__What is being asked__
Look through the records below for the line with "You are a computer-use agent. The". Return that line and each one after it up to and including the line with "1346x752 pixels.", exactly.

Items listed in a dataset
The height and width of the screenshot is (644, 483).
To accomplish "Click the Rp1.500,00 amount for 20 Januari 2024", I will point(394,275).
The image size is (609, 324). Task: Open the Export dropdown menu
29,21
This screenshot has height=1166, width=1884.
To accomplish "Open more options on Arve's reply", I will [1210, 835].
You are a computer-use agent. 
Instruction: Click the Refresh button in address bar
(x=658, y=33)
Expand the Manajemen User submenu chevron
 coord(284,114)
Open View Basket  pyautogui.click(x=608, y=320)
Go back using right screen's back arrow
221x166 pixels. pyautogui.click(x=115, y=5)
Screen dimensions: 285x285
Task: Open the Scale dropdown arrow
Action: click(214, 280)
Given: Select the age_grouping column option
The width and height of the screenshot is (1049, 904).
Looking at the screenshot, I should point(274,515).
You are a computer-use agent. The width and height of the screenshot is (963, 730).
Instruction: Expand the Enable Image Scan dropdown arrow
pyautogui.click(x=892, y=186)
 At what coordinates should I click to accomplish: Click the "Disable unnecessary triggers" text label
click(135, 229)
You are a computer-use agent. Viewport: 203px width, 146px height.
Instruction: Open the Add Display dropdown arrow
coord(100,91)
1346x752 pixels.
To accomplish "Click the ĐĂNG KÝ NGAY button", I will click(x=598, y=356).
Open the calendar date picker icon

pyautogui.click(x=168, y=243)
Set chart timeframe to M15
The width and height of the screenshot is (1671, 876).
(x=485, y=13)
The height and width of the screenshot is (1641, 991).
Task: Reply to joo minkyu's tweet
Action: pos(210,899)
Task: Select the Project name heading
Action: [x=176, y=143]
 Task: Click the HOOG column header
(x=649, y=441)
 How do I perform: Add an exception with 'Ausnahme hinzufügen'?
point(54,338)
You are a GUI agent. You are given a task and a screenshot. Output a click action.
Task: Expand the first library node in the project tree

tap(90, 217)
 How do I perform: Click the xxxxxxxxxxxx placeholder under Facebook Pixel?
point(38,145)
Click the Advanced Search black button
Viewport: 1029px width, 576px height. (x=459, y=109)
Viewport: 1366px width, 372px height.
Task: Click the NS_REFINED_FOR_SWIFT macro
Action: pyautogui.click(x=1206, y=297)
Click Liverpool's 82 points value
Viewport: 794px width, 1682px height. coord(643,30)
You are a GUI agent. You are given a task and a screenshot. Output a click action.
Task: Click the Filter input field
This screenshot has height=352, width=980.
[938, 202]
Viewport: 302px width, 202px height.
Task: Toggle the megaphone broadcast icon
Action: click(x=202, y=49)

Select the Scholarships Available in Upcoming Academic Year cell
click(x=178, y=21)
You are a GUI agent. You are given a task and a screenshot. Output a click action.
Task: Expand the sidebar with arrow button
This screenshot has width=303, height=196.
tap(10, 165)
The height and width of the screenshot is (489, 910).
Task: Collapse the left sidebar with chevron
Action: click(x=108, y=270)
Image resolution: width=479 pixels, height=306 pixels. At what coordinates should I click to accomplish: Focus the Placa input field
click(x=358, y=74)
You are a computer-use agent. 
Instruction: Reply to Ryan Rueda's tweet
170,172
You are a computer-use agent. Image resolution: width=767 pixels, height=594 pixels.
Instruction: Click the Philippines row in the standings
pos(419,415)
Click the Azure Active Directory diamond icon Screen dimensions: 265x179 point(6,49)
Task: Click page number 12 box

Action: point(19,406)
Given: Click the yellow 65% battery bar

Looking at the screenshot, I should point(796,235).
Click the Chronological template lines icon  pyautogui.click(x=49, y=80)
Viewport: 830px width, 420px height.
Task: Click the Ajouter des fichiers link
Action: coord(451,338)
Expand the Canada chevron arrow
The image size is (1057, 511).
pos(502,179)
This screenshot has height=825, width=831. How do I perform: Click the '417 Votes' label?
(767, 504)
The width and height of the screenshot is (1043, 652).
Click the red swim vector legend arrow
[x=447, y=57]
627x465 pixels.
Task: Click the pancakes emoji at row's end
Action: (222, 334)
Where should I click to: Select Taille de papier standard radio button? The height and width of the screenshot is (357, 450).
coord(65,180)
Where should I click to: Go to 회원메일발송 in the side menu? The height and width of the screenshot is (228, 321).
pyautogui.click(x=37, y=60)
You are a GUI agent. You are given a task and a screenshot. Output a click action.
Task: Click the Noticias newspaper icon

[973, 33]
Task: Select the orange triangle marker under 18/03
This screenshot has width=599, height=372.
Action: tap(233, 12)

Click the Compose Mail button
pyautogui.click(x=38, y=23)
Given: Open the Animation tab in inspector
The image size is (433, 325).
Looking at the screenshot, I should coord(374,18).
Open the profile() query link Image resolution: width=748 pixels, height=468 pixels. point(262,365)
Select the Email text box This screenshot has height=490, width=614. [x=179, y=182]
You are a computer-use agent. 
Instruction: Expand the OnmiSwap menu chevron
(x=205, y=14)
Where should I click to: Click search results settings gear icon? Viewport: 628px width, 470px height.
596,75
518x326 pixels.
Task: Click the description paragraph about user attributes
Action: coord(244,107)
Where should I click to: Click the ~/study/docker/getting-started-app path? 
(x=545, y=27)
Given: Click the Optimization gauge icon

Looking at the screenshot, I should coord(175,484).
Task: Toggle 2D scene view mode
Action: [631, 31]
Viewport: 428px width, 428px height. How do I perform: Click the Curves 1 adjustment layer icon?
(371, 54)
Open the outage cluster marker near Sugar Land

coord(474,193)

__Exercise solution__
You are a computer-use agent. The width and height of the screenshot is (963, 730).
Instruction: Expand the Enable Image Scan dropdown arrow
pyautogui.click(x=892, y=186)
 At what coordinates should I click to accomplish: Click the "Disable unnecessary triggers" text label
click(135, 229)
You are a computer-use agent. Viewport: 203px width, 146px height.
Instruction: Open the Add Display dropdown arrow
coord(100,91)
1346x752 pixels.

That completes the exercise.